Performance and scalability base measures
You can use the following performance and scalability base measures to:
-
record the system limit numbers and compare to the measurement data collected in your network
-
track network-specific growth to provide a delta for any performance measures on similarly-sized platforms, for example, how long it takes to discover 10 new devices versus 20 new devices
Table 21-5: Scalability base measures
Performance base measures
For networks, commonly available tools such as ping, which measures round trip time using ICMP, can be used to determine quantities such as packet loss and round trip delay. See the ping command information in this guide, and the NSP Troubleshooting Guide, for more information about performing the commands.
-
Packet loss is defined as the fraction of packets sent from a measurement agent to a test point for which the measurement agent does not receive an acknowledgement from the test point. Acknowledgements that do not arrive within a pre-defined round trip delay at the measurement agent are considered lost.
-
Round trip delay is defined as the interval between the time a measurement agent sends a packet to a test point and the time it receives acknowledgement that the packet was received by the test point.

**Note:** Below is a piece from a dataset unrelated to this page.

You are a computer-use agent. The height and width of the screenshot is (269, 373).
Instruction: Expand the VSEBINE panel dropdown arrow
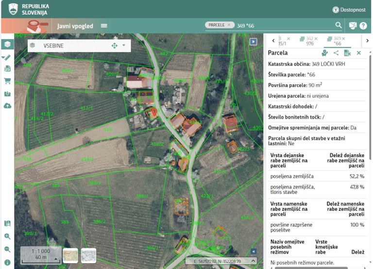tap(124, 46)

You can baseline the packet loss results and round trip delay times for specific NMS LAN and network scenarios. Record those results for future baselines against regularly run packet loss and round trip delay tests.
Reachability base measures
System reachability is important in business-critical systems. Service reachability components are:
-
If so, is the service available for customer use? (service availability)
-
If not, how frequently and how long do service outages last? (service outage duration)
The types of measures and baselines necessary to ensure reachability and availability are network-dependent, and vary depending on the topology of the network, the networking technologies used to move data, and the types of equipment used.
NE reachability
A test point is reachable from a testing measurement agent when the agent can send packets to the test point and receive a response from the test point that the packet was received. The ping test and the OAM diagnostics using the NFM-P or device CLI can test reachability. Record the test results to create a measurement baseline.
These tests can be performed when you troubleshoot a customer service, or when you perform SLA tests before you enable a customer service.
Service availability
The network between a measurement agent and a test point is considered available at a given time when the measured packet loss rate and the round trip delays are both below pre-defined thresholds. The threshold values are dependent on network topology. The ping test and the OAM diagnostics using the NFM-P or CLI to a device can test service availability. Record the test results to create a measurement baseline.
Service outage duration
The duration of an outage is defined as the difference between the time a service becomes unavailable and the time it is restored. Time between outages is defined as the difference between the start times of two consecutive outages. Troubleshooters that resolve customer problems, or the data generated to resolve SLAs, can provide the baseline metrics to measure outages, and the time between outages. Record the information to create a measurement baseline.